More Australian businesses have used cloud computing technologies in 2019 to 2020, according to data from the Australian Bureau of Statistics.
In the ABS’s recent Characteristics of Australian Business report for 2019-20, the Bureau said the business use of paid cloud computing during the period was at 55 percent, up from 42 percent in 2017-18.
The ABS defines “paid cloud computing” as “IT services that are used over the internet to access software, computing power or storage capacity.”
The data also noted that the percentage of companies using cloud also increases depending on the size of their workforce.
ABS said 81 percent of businesses of 200 employees or more use cloud technologies, followed by 76 percent of companies with 20 to 199 employees, then 65 percent of companies with 5-19 employees. Those with 0 to 4 employees had 49 percent using cloud technologies.
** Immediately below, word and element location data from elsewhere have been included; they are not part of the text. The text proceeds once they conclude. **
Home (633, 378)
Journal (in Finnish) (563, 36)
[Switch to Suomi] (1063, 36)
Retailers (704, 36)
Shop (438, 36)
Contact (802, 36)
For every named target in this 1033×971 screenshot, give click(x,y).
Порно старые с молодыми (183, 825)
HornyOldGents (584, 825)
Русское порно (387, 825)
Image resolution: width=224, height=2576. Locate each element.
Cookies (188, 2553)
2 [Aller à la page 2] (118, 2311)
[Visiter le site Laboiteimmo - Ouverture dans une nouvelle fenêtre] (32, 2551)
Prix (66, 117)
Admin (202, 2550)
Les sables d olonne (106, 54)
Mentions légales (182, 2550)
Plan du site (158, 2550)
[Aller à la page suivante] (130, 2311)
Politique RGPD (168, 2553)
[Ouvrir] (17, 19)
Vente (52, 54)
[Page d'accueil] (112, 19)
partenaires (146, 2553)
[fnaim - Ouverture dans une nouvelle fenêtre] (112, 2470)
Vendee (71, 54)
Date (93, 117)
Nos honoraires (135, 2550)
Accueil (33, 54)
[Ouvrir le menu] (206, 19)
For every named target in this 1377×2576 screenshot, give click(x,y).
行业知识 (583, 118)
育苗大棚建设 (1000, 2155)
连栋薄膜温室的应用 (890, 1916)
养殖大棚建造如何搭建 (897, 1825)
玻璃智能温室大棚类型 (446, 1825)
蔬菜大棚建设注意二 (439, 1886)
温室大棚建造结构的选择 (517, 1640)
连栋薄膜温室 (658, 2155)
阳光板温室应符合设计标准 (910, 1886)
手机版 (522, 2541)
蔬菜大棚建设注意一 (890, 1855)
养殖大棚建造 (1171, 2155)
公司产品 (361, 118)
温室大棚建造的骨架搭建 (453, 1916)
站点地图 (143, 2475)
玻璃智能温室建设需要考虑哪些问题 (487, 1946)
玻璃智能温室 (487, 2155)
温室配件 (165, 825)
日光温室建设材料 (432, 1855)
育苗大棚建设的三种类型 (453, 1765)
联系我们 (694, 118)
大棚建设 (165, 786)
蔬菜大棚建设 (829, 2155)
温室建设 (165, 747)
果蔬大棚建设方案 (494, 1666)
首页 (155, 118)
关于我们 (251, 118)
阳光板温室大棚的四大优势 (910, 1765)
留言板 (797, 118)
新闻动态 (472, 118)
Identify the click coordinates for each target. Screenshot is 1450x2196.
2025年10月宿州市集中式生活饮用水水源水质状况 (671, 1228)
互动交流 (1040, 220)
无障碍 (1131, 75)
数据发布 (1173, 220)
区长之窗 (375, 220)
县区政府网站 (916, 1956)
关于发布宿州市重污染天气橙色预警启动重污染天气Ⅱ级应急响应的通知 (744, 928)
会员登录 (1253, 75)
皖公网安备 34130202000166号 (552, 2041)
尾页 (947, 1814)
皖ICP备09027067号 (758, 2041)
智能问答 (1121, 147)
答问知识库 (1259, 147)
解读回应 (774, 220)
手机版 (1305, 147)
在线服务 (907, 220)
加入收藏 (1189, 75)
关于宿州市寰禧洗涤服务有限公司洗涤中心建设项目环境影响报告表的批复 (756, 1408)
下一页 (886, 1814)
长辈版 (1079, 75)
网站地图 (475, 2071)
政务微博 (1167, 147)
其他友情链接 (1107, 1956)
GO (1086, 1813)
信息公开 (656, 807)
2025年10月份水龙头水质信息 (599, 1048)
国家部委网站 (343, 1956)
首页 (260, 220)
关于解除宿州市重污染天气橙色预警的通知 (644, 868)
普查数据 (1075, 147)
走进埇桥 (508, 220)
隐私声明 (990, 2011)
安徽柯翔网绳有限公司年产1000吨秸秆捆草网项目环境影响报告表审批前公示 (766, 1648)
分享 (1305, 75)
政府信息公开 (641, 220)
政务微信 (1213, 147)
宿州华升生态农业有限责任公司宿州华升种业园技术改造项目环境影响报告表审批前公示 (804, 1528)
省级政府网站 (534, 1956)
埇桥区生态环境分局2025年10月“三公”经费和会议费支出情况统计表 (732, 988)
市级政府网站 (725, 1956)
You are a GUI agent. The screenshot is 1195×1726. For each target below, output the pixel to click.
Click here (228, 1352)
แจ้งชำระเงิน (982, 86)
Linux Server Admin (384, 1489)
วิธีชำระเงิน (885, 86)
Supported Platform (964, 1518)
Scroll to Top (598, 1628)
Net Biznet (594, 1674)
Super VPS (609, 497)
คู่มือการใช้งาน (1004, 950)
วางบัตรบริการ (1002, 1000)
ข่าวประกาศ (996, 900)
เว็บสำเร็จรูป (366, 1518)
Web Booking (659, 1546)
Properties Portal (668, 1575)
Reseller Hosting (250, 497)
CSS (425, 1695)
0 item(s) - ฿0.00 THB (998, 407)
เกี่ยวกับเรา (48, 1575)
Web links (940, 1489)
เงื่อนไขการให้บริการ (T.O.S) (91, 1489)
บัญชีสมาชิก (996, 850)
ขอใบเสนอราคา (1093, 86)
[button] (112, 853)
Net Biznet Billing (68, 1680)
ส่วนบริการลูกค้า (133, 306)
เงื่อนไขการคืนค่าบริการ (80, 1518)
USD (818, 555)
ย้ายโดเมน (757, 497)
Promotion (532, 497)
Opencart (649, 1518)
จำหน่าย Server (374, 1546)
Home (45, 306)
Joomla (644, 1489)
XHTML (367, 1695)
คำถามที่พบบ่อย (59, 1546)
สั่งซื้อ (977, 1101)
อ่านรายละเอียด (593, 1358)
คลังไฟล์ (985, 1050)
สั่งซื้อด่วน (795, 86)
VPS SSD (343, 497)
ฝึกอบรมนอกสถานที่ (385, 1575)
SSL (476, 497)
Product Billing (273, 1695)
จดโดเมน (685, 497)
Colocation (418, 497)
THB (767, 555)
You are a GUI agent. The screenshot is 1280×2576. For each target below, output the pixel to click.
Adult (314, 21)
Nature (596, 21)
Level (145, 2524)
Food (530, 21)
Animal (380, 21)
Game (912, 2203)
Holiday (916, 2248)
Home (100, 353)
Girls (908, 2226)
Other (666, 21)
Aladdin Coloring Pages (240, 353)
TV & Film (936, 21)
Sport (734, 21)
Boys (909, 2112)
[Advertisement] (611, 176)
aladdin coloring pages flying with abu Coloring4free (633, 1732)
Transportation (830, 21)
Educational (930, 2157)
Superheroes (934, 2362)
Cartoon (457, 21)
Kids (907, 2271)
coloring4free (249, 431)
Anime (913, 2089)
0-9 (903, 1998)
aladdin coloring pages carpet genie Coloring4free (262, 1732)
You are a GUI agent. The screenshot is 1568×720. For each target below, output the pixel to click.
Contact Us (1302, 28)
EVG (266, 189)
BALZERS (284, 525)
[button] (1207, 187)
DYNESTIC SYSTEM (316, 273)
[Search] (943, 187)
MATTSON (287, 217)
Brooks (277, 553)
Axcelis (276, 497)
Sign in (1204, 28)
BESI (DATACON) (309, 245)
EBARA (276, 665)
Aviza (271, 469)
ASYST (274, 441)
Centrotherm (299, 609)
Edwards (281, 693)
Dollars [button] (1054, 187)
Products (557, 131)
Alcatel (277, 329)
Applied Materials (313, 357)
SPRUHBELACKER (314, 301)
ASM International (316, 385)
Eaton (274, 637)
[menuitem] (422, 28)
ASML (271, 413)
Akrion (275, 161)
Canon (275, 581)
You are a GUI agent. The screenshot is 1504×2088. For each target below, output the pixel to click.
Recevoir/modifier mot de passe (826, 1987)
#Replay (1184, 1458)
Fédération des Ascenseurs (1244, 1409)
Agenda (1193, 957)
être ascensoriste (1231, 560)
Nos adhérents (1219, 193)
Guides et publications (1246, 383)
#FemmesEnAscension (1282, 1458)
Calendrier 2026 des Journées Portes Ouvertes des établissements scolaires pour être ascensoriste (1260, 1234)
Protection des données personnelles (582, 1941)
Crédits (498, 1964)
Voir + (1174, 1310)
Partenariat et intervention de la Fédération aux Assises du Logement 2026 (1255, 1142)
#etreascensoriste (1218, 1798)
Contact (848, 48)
Amazon Web Services Australia commented on the findings:
“The past year accelerated our shift to a digital world and highlighted an even more urgent recognition of the problems we need to address together to drive our economy and society forward,” AWS Australia director of enterprise Karl Durrance said.
“AWS has been particularly inspired by our customers who have solved specific challenges brought about by the current pandemic, pivoting to build new technologies that help to keep communities safe, and provide support for their workforce as we shift to hybrid working models.”
Durrance also took note of another ABS finding in the report, where 13 percent of businesses said the biggest barrier preventing or limiting businesses from taking up IT services was a lack of a skilled workforce.
“A significant barrier to continuing to accelerate innovation is finding digitally skilled workers to keep pace with technology advancements,” he said.
“Addressing the technology skills gap requires intentional, sustained effort by the private and public sectors. AWS remains committed to helping to solve this challenge through collaboration with education institutions, industry organisations, and government with local skilling initiatives.”
The other factors were unsuitable internet speed (13 percent), uncertainty around cost/benefit (12 percent) and insufficient knowledge of ICTs (12 percent).